Mitt Romney and Ron Paul will have the Dominion State all to themselves. Supporters of Newt Gingrich, Rick Perry, Rick Santorum, Jon Huntsman and Michele Bachmann will have to be content with yard signs or donations as ways of cheering on their favorite would-be nominee.
That’s because their campaigns failed to gain the requisite 10,000 signatures. It is, to be sure, a self-inflicted wound, a measure of some organizational chaos. But it is also a function of illogically restrictive local laws. They not only impede ballot access but end up denying open representative democracy to operate on the road to the Oval Office.
The United States is the only nation in the world, save Switzerland, that does not have uniform federal ballot access laws, according to Ballot Access News, a website run by Richard Winger that is dedicated to the issue. This may reflect the country’s closely held federalism, but it can create chaos in a presidential year. In many cases, the rules are imposed by state party bosses who are less interested in democracy than in rigging the system to benefit their favored candidates.
Take, for example, my home state of New York. It votes reliably Democratic in presidential years, at least since Ronald Reagan thrashed Walter Mondale in 1984. But the state’s primary delegates can still be a prize in a protracted Republican nomination fight. In 1999, John McCain had to sue to even have his name appear on the ballot alongside George W. Bush because the Republican state party chair and his committee essentially decided that Bush would be their nominee without the inconvenience of putting it to a vote. Local laws allowed them to restrict ballot access until public pressure and a court injunction overruled their attempted end-run around democracy. Each presidential cycle, the corrupt kabuki continues.
In this election season, Virginia’s ballot isn’t the only one with high barriers to entry. Indiana requires 4,500 signatures and Illinois 3,000.
In Rhode Island, some Republican officials are warning that not a single Republican candidate could qualify for the state’s primary ballot. Changes to ballot laws last spring now give candidates about two weeks after they declare on January 19 to collect 1,000 signatures from registered Republicans for a ballot spot — a difficult task during the cold season.
Because our primary system focuses intensely on the first few states — notably January’s gantlet of Iowa, New Hampshire, South Carolina and Florida — dark-horse candidates logically focus their efforts and limited resources on crucial early contests. But if they are able to build enough support in those states, they can find themselves cut off at the knees in later primary states with high-hurdle filing deadlines or signature requirements. This adds to the advantage of establishment candidates with enough big money behind them to build national organizations before the early states have even voted.
Republican primary voters have watched their candidates debate more than a dozen times this year alone. They have informed opinions.

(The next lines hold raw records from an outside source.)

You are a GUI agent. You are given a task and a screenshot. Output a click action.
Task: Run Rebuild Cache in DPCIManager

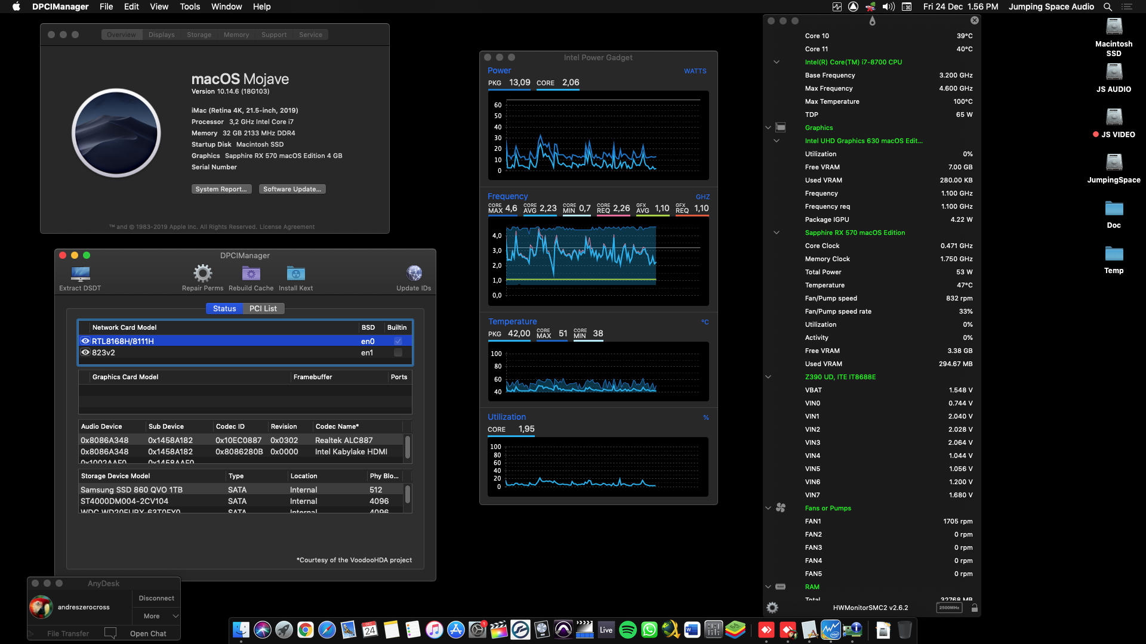click(251, 273)
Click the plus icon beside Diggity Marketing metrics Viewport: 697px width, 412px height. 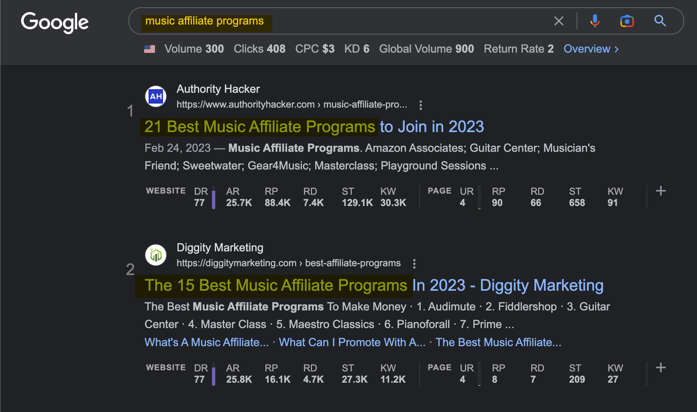click(660, 367)
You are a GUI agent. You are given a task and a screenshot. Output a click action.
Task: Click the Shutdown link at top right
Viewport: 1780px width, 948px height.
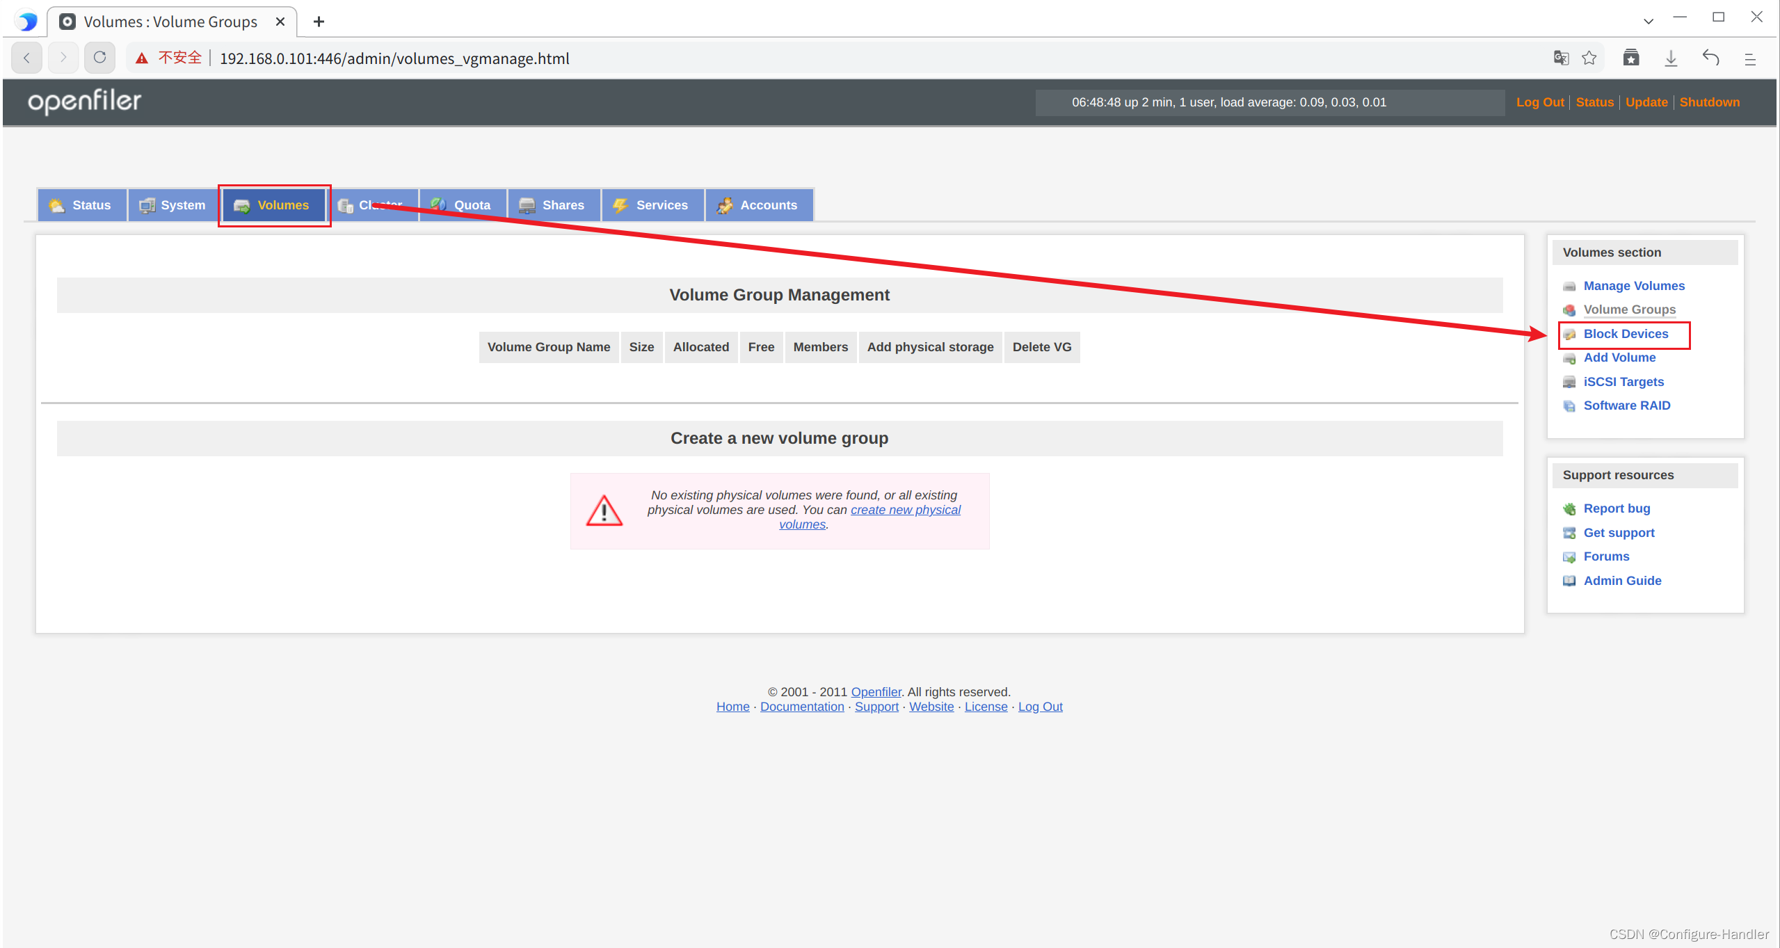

By the time January is over, the current field of seven candidates will probably be cut to three or four. Certainly, at that crucial stage of the nomination, every registered Republican should have a chance to vote for his or her preferred nominee.
One of the major problems in American politics today is that the parties have forgotten that they are not the purpose of our democracy.
Independent voters like me — now nearly 40% of the electorate and on the rise across the nation — are effectively disenfranchised in the crucial closed partisan primaries where most elections are effectively decided.
Open primaries, such as in New Hampshire, where independents are allowed to vote, often have the additional benefit of selecting the best general election candidate, the one best able to appeal to centrists as well as conservatives. Look, I’d like to see more open primaries across the nation as a means of achieving a more representative democracy, less disproportionately dominated by partisan activists. But surely, registered Republicans should have the ability to vote for the candidate of their choice, regardless of ridiculously restrictive local election laws.
“It’s very disappointing watching people on TV act like its only Newt Gingrich or Rick Perry who are being affected,” said Winger, who runs Ballot Access News. “It’s the voters who are being injured.”
Gingrich, Perry and the other leading Republicans deserve to have their names appear on the ballot as long as their campaigns continue. Their supporters should have the right to vote for their favored candidate. Anything less is hiding behind legalisms, with other candidates defending the status quo because it suits their short-term self-interest, not because it is right or just.
It is a coward’s way to win a primary, and it demeans our democracy by denying voters the full range of choice at a pivotal point in the race for the presidency.